Formerly, the Sydney metropolitan police area comprised just two courts: the Central Sydney [media]and Water Police courts. By 1889 an additional four courts had been added in Newtown, Redfern, Balmain and St Leonards. These six courts were presided over by nine stipendiary magistrates  that included one acting and two deputy stipendiaries.  The increase in population in Sydney led to an increase demand for courts to deal with local litigation and petty crime.
An ornament to Glebe
[media]The New South Wales government purchased land for the proposed Glebe courthouse in 1888 for 800 pounds; a further 4,000 pounds was allocated for the building.  In January 1889 the government called for tenders to erect the courthouse  and James Barnet was successful. While the courthouse was built in 1889, it was not used for the first time until 26 February 1890 when the city coroner commenced an inquiry into a local fire. At this time the structure, was described as being:
…splendidly fitted up and carpeted, and it is acknowledged by judges to be superior to any other suburban police court. 
Use as a courthouse
By early April 1890, the courthouse had only been used on seven occasions for revision courts.  Frustrated that the building was still not open for business as a courthouse, aldermen on Glebe Council wrote a letter of complaint to the Minister for Justice demanding to know why. 

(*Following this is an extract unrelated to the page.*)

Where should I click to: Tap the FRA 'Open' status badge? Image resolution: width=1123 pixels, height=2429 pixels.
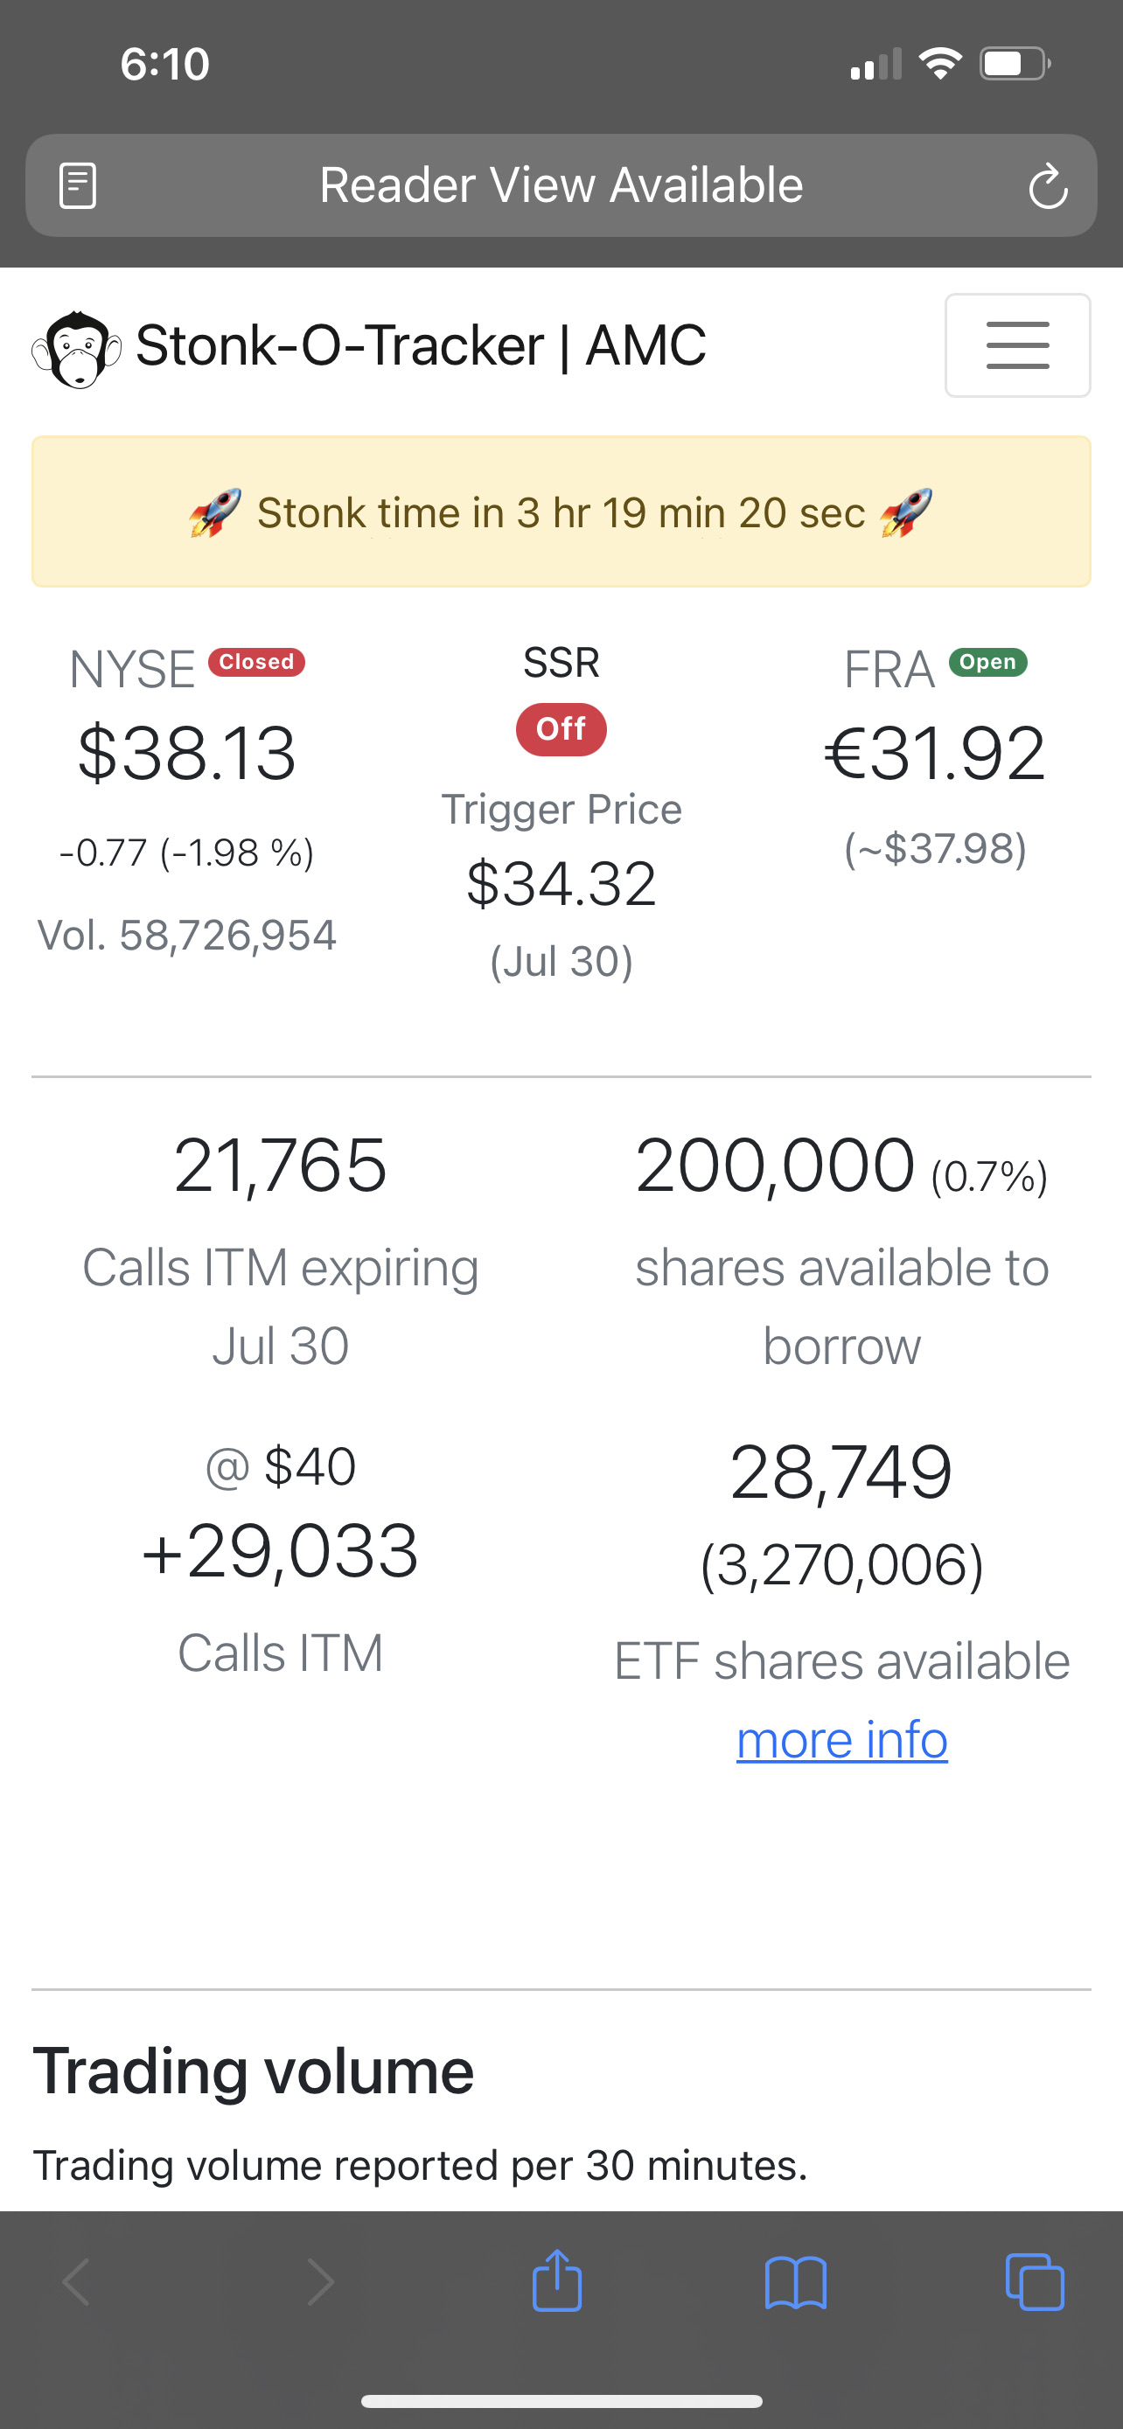[987, 662]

Mr TJ Houghton, MLA, responded with the advice that the department was not prepared to appoint additional stipendiary magistrates without which the building could not be used for court purposes. Houghton suggested that the council take control of the building and use it for 'public interest (notably as a school of arts)'.  This caused much discussion among the council but with no clear resolution. Aldermen on Paddington council were also pressuring the government to open the Paddington courthouse that was built in 1889 and still not in use.

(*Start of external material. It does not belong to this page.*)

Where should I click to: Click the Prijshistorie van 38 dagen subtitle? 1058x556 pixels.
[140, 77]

By 1892 the Minister for Justice, Mr RE O'Connor, advised that:
…having failed to find any other use to which to put the new Paddington and Glebe courthouses,…(it has been) decided that they shall be opened as the beginning of the next year and used for the purposes for which they were built. 
On 4 April 1893 the court was opened for local police business. The opening was 'strictly informal and no ceremony of any sort observed'. 
The end of the courthouse
[media]By 1976 the courthouse was no longer in use as a court.  It has subsequently been used as a space for meetings and a venue by the Glebe Music Festival. Today the courthouse is leased as office space administered by the Attorney General's Deportment.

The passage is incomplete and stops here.